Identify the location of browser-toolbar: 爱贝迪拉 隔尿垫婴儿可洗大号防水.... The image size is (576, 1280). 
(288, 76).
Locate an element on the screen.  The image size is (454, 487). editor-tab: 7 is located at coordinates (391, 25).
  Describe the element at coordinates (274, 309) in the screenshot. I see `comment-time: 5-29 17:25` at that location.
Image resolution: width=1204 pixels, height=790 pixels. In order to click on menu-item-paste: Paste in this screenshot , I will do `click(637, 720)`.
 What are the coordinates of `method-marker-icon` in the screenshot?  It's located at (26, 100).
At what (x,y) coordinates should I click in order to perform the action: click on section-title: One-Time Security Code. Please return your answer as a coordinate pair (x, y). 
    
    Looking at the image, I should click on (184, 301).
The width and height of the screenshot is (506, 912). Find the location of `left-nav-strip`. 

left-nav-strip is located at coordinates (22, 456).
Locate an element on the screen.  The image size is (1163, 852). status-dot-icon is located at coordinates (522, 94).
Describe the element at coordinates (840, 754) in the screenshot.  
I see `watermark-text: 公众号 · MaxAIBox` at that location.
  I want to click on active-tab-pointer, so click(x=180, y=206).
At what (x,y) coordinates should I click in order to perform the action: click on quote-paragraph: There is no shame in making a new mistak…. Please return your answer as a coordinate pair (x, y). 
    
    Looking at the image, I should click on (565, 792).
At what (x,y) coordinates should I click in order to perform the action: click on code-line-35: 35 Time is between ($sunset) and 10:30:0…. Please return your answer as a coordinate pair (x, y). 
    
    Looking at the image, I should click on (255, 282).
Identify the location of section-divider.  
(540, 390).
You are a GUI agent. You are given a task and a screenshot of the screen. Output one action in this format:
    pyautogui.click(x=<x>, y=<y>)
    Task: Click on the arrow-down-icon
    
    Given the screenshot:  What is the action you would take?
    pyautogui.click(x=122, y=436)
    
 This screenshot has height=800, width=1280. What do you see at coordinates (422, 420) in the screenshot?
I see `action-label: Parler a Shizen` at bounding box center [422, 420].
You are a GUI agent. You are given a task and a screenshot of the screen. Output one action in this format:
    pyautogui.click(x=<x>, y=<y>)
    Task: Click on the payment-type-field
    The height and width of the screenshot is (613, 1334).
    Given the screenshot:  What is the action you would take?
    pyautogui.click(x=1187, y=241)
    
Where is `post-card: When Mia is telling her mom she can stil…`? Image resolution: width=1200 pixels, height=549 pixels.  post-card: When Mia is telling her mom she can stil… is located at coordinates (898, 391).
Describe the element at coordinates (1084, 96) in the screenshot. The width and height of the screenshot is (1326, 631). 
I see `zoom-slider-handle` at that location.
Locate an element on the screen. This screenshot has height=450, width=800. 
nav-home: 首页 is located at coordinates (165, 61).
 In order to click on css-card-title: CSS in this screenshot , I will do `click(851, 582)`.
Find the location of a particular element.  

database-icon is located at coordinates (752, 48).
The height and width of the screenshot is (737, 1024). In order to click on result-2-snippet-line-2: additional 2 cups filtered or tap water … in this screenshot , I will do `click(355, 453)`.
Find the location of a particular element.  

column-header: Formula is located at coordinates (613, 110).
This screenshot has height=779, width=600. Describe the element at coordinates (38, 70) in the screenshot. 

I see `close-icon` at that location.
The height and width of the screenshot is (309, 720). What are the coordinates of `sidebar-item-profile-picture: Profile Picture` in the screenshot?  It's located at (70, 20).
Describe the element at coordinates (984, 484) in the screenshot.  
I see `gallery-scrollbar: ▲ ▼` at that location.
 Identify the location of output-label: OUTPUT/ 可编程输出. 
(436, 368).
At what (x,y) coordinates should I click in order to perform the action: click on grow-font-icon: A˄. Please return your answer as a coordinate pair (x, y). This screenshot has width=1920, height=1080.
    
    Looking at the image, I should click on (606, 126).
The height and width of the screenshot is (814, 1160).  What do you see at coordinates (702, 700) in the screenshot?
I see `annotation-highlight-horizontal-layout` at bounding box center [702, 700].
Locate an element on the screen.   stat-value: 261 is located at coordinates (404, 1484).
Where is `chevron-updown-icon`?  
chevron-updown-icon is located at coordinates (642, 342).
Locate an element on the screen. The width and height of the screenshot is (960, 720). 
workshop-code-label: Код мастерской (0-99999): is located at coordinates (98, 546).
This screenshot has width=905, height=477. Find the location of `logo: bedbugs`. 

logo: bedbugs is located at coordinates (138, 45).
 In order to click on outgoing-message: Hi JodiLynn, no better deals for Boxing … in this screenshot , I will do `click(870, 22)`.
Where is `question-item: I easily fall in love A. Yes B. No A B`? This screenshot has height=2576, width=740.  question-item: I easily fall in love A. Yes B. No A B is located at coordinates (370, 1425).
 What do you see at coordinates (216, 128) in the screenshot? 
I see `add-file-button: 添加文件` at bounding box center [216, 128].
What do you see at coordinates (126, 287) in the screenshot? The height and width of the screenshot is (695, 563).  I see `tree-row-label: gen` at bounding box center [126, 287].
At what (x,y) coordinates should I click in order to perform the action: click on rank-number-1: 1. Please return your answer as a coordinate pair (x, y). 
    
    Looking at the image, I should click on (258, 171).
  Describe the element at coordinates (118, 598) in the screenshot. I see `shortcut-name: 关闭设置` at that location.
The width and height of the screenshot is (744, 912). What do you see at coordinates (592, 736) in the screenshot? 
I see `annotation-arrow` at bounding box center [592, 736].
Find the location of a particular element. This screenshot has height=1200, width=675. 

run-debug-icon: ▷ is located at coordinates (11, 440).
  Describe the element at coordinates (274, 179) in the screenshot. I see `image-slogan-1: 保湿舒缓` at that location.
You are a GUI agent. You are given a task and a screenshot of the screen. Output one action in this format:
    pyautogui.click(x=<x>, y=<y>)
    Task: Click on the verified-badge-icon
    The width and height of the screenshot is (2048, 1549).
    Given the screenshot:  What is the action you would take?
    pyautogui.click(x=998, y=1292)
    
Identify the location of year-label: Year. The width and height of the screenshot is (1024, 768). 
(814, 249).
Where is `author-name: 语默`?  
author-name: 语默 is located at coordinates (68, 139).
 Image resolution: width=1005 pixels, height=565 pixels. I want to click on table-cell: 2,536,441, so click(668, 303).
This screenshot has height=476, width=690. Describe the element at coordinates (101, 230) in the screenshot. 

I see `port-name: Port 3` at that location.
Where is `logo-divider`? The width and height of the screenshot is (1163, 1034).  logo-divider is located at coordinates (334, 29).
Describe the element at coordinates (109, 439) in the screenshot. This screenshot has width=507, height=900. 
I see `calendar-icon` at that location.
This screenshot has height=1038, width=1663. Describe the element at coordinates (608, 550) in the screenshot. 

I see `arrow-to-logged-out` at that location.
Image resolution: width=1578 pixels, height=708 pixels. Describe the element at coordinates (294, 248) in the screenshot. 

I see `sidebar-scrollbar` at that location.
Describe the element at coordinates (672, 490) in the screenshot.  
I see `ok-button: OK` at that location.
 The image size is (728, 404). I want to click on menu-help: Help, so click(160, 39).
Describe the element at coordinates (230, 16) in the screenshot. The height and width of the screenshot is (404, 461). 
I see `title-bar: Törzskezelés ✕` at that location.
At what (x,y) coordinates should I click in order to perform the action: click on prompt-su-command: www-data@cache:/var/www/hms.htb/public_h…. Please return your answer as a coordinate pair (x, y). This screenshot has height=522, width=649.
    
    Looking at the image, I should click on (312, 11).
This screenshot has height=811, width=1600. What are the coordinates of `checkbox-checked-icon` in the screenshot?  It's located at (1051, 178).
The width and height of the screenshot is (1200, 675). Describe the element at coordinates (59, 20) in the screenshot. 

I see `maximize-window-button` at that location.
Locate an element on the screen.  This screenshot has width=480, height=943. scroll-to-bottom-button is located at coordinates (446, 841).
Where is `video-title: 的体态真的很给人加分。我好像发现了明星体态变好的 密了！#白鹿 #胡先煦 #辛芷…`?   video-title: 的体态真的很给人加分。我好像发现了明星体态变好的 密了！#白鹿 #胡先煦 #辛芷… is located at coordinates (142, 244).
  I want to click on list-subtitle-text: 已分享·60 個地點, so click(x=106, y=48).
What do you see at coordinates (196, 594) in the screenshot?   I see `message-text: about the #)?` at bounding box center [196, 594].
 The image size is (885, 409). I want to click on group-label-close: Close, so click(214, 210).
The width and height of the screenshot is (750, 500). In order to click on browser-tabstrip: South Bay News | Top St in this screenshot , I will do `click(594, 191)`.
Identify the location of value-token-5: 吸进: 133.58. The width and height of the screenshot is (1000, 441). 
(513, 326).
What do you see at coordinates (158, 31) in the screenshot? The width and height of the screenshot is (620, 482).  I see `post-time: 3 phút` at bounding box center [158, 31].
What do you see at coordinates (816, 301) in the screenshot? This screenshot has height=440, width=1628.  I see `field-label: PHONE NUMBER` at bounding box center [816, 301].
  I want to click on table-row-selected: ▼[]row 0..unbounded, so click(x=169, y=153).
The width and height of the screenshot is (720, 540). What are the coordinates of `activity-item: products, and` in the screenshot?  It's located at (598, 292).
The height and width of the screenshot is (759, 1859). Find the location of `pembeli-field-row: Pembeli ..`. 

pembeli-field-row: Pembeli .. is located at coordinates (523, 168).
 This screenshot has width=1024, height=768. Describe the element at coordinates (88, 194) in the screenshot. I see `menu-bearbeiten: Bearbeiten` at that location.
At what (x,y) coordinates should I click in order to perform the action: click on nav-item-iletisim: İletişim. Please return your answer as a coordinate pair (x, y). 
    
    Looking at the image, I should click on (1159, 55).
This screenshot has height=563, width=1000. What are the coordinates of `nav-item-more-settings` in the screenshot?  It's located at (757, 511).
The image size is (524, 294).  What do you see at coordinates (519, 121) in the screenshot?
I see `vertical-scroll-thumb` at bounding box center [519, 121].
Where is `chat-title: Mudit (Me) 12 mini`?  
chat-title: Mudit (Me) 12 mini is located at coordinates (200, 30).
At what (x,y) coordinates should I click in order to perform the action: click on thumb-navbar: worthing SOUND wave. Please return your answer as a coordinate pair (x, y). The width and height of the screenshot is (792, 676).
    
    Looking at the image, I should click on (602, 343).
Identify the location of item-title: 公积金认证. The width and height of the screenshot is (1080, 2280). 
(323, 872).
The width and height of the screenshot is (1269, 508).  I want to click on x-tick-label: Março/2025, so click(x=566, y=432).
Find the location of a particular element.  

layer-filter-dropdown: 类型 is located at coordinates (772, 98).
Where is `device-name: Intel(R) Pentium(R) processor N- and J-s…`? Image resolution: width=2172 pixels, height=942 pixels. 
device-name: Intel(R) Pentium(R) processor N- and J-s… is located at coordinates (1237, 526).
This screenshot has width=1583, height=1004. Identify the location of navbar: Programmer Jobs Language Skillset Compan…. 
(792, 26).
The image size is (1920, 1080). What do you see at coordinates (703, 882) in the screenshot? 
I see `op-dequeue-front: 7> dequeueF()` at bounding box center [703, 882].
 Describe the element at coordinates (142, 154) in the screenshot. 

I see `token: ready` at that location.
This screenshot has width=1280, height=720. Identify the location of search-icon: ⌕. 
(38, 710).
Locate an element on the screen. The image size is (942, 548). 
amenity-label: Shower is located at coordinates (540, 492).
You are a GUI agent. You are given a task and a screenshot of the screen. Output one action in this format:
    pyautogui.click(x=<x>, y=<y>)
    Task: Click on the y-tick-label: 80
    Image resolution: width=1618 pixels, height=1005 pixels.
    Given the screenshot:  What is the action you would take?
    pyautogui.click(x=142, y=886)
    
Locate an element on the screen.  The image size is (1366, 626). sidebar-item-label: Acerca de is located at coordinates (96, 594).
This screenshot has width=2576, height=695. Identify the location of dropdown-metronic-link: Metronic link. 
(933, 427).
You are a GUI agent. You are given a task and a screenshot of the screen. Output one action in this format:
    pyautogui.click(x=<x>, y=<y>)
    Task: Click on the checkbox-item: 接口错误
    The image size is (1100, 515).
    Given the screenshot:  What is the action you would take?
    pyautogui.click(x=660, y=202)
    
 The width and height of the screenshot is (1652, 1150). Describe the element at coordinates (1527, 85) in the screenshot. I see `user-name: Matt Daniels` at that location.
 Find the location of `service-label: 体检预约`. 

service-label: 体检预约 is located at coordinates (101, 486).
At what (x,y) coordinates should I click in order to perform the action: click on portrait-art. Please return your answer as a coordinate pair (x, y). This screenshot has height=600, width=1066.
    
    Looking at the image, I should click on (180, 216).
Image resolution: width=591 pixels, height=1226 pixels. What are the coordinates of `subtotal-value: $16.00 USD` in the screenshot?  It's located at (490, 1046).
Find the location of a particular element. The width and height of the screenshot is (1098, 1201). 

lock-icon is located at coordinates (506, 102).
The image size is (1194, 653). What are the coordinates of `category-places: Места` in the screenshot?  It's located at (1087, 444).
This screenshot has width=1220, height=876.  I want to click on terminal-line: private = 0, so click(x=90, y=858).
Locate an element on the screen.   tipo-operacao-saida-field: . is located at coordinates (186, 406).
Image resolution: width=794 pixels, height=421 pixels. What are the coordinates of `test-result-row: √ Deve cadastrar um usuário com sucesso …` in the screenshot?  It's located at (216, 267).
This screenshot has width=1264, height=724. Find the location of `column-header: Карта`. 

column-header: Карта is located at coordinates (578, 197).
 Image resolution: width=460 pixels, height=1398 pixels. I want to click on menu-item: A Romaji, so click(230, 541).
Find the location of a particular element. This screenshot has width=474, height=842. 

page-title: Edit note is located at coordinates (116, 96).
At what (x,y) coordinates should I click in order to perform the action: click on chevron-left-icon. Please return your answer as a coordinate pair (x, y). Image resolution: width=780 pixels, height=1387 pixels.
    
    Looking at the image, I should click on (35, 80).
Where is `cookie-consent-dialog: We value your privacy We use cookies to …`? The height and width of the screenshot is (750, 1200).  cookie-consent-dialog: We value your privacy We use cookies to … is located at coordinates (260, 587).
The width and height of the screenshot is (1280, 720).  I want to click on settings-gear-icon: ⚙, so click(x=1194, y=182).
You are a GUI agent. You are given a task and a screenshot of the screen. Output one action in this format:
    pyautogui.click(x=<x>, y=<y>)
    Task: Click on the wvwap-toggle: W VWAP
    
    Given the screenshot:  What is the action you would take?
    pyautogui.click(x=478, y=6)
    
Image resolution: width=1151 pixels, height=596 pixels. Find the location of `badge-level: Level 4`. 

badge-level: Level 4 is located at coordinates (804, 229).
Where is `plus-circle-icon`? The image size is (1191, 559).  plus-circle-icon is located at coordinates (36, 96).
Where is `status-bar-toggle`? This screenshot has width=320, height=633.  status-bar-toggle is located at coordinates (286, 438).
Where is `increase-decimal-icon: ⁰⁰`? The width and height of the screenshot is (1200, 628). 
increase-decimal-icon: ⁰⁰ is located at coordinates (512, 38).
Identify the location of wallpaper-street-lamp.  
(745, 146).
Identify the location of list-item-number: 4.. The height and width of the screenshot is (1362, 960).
|---|
**Work instruction:**
Starting at the line that contains "This screenshot has width=905, height=477." and ending after the line that contains "In order to click on outgoing-message: Hi", lay out those lines of the items as a numbered list, leaving out any blank lines.

**Result:**
1. This screenshot has width=905, height=477. Find the location of `logo: bedbugs`. 
2. logo: bedbugs is located at coordinates (138, 45).
3.  In order to click on outgoing-message: Hi JodiLynn, no better deals for Boxing … in this screenshot , I will do `click(870, 22)`.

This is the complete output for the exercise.